> **Your goal**
Reproduce exactly, from the data that follows, the line with "Instruction: Open language selector UK flag", the line with "Click the VISA card logo", and every line that lies between them.

*** Opening of Data for this task ***

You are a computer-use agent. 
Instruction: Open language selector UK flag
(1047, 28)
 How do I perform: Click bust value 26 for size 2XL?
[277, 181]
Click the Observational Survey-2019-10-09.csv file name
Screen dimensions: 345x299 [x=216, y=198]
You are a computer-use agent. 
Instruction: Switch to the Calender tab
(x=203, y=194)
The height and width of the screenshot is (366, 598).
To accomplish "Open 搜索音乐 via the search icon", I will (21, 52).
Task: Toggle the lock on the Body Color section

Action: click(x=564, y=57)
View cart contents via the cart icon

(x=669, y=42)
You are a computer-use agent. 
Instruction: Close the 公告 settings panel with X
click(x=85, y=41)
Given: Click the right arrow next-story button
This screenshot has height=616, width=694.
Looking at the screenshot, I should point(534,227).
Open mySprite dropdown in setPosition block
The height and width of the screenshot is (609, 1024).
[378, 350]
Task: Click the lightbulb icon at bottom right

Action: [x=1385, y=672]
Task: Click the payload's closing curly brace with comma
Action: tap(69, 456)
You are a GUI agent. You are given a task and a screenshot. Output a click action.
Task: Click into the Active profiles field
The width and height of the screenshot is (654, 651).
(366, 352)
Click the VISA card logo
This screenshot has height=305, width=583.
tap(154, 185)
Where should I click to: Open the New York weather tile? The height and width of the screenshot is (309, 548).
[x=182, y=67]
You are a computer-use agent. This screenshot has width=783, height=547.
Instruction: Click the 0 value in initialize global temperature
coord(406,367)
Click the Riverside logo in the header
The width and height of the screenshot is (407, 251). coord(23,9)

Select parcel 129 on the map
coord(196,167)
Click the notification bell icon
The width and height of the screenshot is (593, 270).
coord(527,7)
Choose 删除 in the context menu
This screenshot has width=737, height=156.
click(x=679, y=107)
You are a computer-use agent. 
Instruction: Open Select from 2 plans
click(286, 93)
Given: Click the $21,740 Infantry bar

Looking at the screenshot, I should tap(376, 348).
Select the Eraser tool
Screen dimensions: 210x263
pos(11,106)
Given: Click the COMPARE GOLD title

*** Close of Data for this task ***

> **Exercise result**
Instruction: Open language selector UK flag
(1047, 28)
 How do I perform: Click bust value 26 for size 2XL?
[277, 181]
Click the Observational Survey-2019-10-09.csv file name
Screen dimensions: 345x299 [x=216, y=198]
You are a computer-use agent. 
Instruction: Switch to the Calender tab
(x=203, y=194)
The height and width of the screenshot is (366, 598).
To accomplish "Open 搜索音乐 via the search icon", I will (21, 52).
Task: Toggle the lock on the Body Color section

Action: click(x=564, y=57)
View cart contents via the cart icon

(x=669, y=42)
You are a computer-use agent. 
Instruction: Close the 公告 settings panel with X
click(x=85, y=41)
Given: Click the right arrow next-story button
This screenshot has height=616, width=694.
Looking at the screenshot, I should point(534,227).
Open mySprite dropdown in setPosition block
The height and width of the screenshot is (609, 1024).
[378, 350]
Task: Click the lightbulb icon at bottom right

Action: [x=1385, y=672]
Task: Click the payload's closing curly brace with comma
Action: tap(69, 456)
You are a GUI agent. You are given a task and a screenshot. Output a click action.
Task: Click into the Active profiles field
The width and height of the screenshot is (654, 651).
(366, 352)
Click the VISA card logo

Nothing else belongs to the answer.